View my incomplete portfolio here and tell me what you think. Of course, it's not complete yet, I need to add a section for my projects and a link to my resume. I also have to redesign pages for my blog posts. I would use any Jekyll theme but I feel that takes away my personality from the site.
What makes this even more fun is that I'm doing this while learning vim. People really need to check this article out, for beginners like me who were lowkey scared of taking that leap because of the "Exiting vim" jokes, exiting vim is actually wayyy easier than I thought 😳
Boost Your Coding Fu With Visual Studio Code and Vim
Jaime González García ・ Feb 10 '19
I almost forgot to mention the logo!
I made it with gimp. using material colors of course. Do you guys know about this material color picker? I use it all the time! Even with my portfolio design and graphics. I then exported my logo as a big .bmp
file to trace with Inkscape for a smaller SVG.
Links
I use Forestry.io to build my site automatically when I push to origin. I initially used it as my CMS but I needed more flexibility.
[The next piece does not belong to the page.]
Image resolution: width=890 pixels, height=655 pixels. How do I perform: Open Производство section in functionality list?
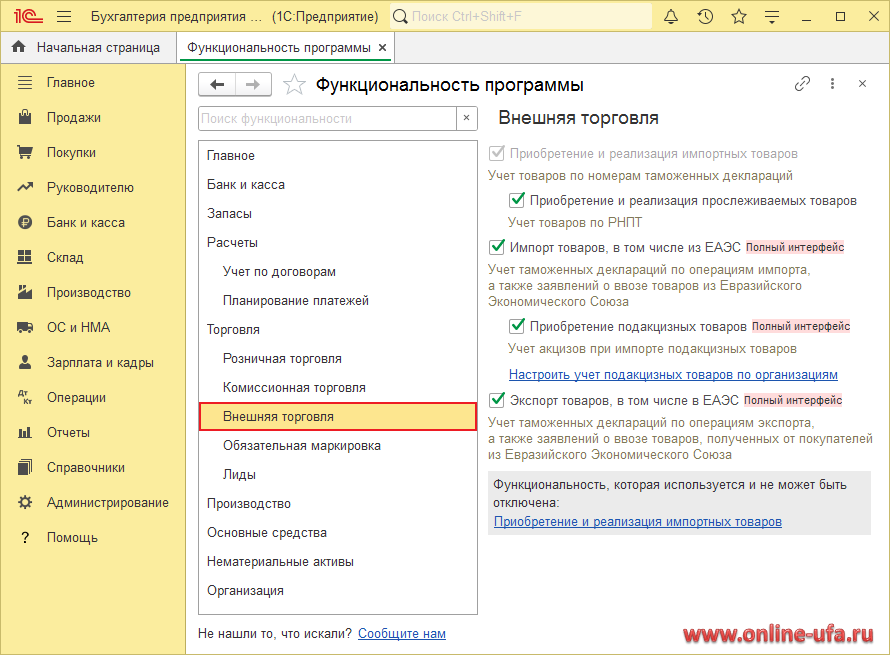[248, 503]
I use jekyll-manager as my GUI for creating and editing posts. The rest I edit in vscode.
Badges on the bottom of the page, I got from simpleicons.org. They have EVERYTHING! OK maybe they don't but I didn't check.
Top comments (11)
Pineapple on your pizza? You monster!!!! (kudos on the site tho)
I was going to comment the exact opposite thing! I find pineapple great on pizza!
YESSSSSS! you sir know the great things in life. By the way the person who introduced me to it hates it. Sure bought it so that we try it out. She had only one slice and kept on removing pineapple pieces that she finds on it during the whole time. I ended up enjoying all of it 😌
The thing is delicious! 🤣 I don't know how cheese merges with that sweetness but it's like bombs of flavor exploding in your mount
I should check this!😁 I need someone with lots of followers to run me a poll on twitter
This will produce interesting results
With the last years I changed my personal pages from dynamic (PHP) to static (jekyll) pages. Keep it simple. The same change took place in programming, from loosely typed to strong typed.
I would recommend Jekyll+ as a lightweight CMS: github.com/Wiredcraft/jekyllplus
Ow, I still use Jekyll! I just designed everything from scratch. I still haven't finished the posts' designs though 🙆
Wiredcraft looks pretty neat too. I'll give it a shot on my next project docs
I didn't even know that thing existed, it would be something I need. Thank you man.
Good work, I must've redone mine 10 times as my skills improved. Nobody ever looks at it though more of a personal pride thing I suppose.
I occasionally view my portfolio everytime I run into my link, then try to imagine what would be the first thing that comes to a visitors mind. Plus also the skills do grow over time.